This graduate course covers topics in economic geography and regional economics. We will extensively cover the methods use to estimate, calibrate, simulate, and solve quantitative models in trade, spatial, and urban economics. The methods topics covered will include estimating gravity regressions with high-dimensional fixed effects, computing counterfactual outcomes by exact hat algebra, choosing and implementing numerical solution methods, and conducting Monte Carlo simulations.

This class is part of the trade and spatial second-year PhD sequence. It complements the classes taught by David Weinstein and Donald Davis.

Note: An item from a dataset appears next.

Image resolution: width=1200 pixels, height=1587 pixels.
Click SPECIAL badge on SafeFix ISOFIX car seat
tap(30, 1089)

I will introduce concepts and models in a self-contained fashion, but I will assume that second-year students are familiar with the material taught in already-completed classes in the sequence.

Logistics

Course materials: github.com/jdingel/econ6905
Class schedule: Wednesdays 8:10 AM - 10:00 AM
Email: jid2106@columbia.edu
Office: IAB 1126B
Office hours: By appointment, please email

Assessment

Grades will be based on assignments (75%) and a final exam (25%).

Assignments will be posted to the GitHub repository. Submit your work via the Courseworks site.

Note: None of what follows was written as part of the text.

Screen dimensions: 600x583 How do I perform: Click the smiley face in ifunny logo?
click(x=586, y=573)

Assignments will come in various forms:

  • Economics: We will ask you to derive a theoretical result or survey an empirical literature.
  • Programming: We will ask you to write a function that solves for equilibrium or estimates a parameter. See comments on computation below.
  • Writing: I will ask to rewrite the abstract of a recent paper.

In addition to course material, the final exam may ask you to propose an original research idea, so you should be thinking about these during our class (and for the rest of your life!).

Computation

Scientific computation is important. I hope that you have already been exposed to the basics. Please glance at Jesus Fernandez-Villaverde's "Computational Methods for Economists" course. My workflow is outlined in my project template.

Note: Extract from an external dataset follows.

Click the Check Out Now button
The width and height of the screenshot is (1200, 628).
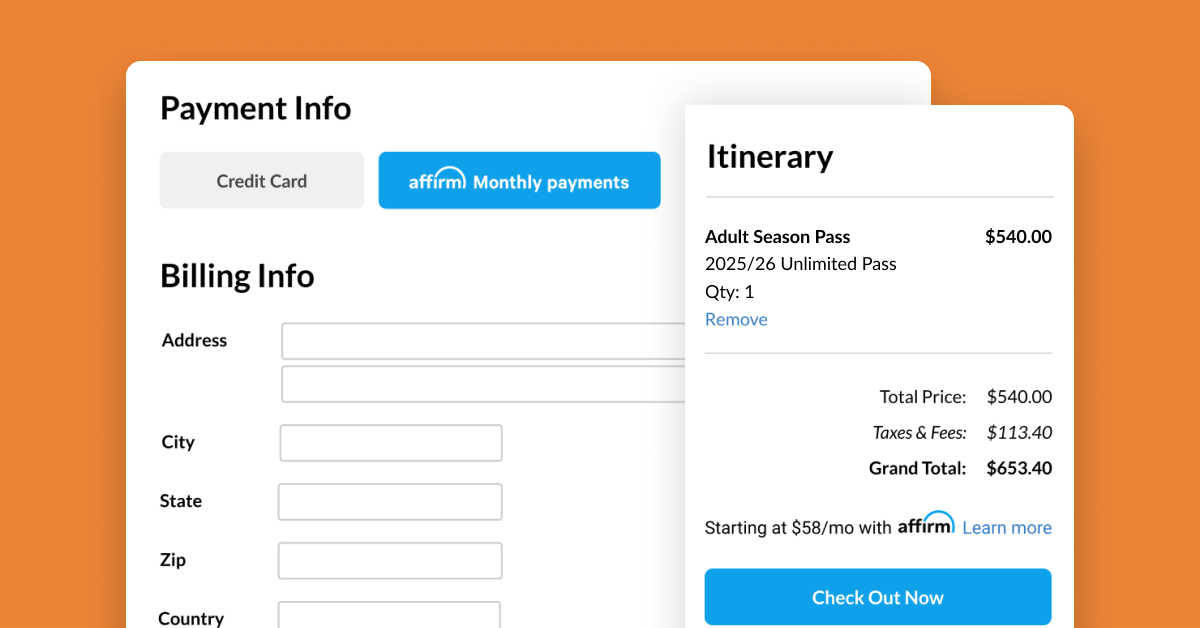click(878, 597)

You have choices to make. See "A Comparison of Programming Languages in Economics." I recommend the Julia language. Julia's advantages are that it is open source and typically faster than Matlab. To get started doing economics in Julia, see Perla, Sargent, and Stachurski's "Lectures in Quantitative Economics." You may submit Julia or Matlab code as homework solutions. Please confer with me before submitting code written in other languages.

Standards for transparency and replicability are rising quickly. The AEA has appointed a Data Editor who will verify that code works prior to accepting papers for publication. Please write code for this class that is transparent and self-contained.

Course Outline and Reading List

I may revise the course outline and reading list during the semester.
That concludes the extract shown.